The other thing you can do, of course, is power it all down without a huge chain of legacy infrastructure – as Team Obama did in the run-up to the US elections last year – powered, of course, by AWS.

Jassy noted that “a lot of people” credited the technological edge as key to President Obama’s victory, before adding: “It’s pretty amazing what’s happening on the cloud today.”

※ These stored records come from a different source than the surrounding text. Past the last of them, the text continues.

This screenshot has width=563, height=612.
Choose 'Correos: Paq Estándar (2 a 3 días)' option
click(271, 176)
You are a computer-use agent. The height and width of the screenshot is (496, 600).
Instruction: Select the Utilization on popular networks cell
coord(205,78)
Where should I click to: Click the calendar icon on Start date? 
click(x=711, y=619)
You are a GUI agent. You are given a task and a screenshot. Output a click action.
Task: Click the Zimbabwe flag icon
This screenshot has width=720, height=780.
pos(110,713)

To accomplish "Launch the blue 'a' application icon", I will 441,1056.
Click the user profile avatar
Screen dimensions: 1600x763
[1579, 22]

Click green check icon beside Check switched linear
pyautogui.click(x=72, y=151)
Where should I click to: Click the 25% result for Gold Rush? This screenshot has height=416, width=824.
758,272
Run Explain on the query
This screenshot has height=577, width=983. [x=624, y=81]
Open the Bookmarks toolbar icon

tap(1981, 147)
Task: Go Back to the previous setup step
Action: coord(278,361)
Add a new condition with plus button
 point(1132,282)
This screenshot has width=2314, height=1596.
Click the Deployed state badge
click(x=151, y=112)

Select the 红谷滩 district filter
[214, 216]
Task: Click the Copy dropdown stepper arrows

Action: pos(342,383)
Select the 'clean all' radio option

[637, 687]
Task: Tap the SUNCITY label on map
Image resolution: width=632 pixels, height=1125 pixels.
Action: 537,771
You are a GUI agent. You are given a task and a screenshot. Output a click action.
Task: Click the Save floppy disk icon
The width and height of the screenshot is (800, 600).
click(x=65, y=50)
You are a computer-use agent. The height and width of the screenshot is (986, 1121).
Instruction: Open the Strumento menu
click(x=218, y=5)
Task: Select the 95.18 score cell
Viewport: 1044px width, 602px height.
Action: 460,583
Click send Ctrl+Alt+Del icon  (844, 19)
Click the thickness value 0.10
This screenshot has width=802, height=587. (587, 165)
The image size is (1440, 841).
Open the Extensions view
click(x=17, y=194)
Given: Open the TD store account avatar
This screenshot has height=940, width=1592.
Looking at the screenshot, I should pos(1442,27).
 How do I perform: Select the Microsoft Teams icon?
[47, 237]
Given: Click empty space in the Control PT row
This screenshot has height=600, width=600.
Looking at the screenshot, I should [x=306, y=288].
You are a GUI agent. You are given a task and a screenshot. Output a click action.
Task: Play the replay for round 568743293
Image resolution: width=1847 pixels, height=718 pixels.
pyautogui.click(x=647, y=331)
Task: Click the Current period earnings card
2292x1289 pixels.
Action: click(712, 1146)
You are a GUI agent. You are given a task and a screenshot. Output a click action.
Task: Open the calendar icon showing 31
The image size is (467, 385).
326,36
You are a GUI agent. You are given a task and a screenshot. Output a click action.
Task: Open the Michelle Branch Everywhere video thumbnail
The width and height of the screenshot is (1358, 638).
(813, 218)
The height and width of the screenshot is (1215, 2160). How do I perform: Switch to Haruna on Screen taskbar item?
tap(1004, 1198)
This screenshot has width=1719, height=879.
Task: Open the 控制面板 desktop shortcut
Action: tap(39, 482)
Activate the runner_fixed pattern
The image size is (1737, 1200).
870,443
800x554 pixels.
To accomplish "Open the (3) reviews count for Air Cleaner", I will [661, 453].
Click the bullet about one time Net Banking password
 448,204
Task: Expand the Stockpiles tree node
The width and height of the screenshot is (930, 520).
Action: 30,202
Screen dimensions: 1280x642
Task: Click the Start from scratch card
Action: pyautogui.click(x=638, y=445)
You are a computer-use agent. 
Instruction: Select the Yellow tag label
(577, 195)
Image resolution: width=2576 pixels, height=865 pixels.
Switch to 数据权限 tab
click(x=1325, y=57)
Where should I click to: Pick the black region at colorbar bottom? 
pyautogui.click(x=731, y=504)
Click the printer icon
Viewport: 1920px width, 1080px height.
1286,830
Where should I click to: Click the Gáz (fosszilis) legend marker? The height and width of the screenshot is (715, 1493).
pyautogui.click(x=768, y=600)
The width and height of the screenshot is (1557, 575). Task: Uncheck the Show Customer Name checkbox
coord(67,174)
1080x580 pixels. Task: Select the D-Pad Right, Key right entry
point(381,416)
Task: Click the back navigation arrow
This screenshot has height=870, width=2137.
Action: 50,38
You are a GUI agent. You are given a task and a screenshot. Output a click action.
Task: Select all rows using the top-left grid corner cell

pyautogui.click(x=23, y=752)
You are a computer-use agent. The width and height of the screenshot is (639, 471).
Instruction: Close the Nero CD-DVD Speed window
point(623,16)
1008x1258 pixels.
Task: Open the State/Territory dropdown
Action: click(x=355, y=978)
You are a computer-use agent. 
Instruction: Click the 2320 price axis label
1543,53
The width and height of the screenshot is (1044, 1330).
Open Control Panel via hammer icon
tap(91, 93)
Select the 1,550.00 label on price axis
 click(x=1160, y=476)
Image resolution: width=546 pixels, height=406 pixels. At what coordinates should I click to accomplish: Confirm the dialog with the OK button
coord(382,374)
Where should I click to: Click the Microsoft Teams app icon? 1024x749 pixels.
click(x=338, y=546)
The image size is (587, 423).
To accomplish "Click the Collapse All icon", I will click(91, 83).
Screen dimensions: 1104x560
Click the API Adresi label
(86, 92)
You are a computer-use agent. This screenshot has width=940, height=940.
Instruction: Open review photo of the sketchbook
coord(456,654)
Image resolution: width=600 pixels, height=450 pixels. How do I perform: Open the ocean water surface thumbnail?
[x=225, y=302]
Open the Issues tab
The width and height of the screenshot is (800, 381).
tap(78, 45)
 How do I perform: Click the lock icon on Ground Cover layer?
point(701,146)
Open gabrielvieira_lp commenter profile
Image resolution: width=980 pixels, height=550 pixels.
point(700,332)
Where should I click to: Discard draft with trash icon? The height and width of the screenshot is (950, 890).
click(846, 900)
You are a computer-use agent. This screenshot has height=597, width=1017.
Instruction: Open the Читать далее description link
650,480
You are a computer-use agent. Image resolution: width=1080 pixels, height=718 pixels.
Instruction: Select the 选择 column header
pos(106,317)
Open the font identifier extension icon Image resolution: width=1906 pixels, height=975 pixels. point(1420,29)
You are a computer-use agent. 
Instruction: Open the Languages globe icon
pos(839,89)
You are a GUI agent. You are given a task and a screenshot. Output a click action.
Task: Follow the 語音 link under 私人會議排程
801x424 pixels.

A cornerstone of the speech was comparisons between AWS and traditional IT vendors, with Jassy claiming they are “getting a little bit panicky.”

“A lot of old guard technology companies are not thrilled with how fast things are moving to the cloud, and how fast things are moving to AWS,” he noted, with the slide neatly moving to a picture of – you guessed it – IBM.

IBM, of course, has been making a big cloud play in recent months, most notably with the acquisition of SoftLayer earlier this year. But the Armonk firm lost out to Amazon in a protracted case over a CIA $600m federal cloud computing contract, with the final ruling in October.

Jassy made a thinly veiled critique at IBM’s credentials, calling their strategy “a way to jump up and down, handwave, and try to distract and confuse customers, instead of trying to build comparable functionality to what Amazon Web Services has.”

Not coincidentally, a bus has been riding around Las Vegas this week, with the claim in big letters that IBM supports all but one of the top 25 Fortune 500 companies.

Earlier this week InfoWorld published an article by cloud thought leader David Linthicum outlining his opinion that Amazon has “no reason to worry” about IBM – in particular because Amazon doesn’t have the “legacy baggage” which makes it a preferable public cloud option.

CloudTech opined similarly back in August, claiming that the CIA case ruling would be make or break. AWS won that – for now. Yet IBM’s case is still a compelling one, and they rightly have every confidence going forward.

Jassy had another product launch up his sleeve at the keynote, announcing Amazon AppStream, a developer-friendly tool which offers a “flexible interactive application streaming service for any device”.  Yet it was WorkSpaces which stole the show, with the combination of cloud and virtual desktops a near irresistible one.

Both AppStream and WorkSpaces are available now on limited preview, with Amazon re:Invent ending on Friday. What do you make of the announcement?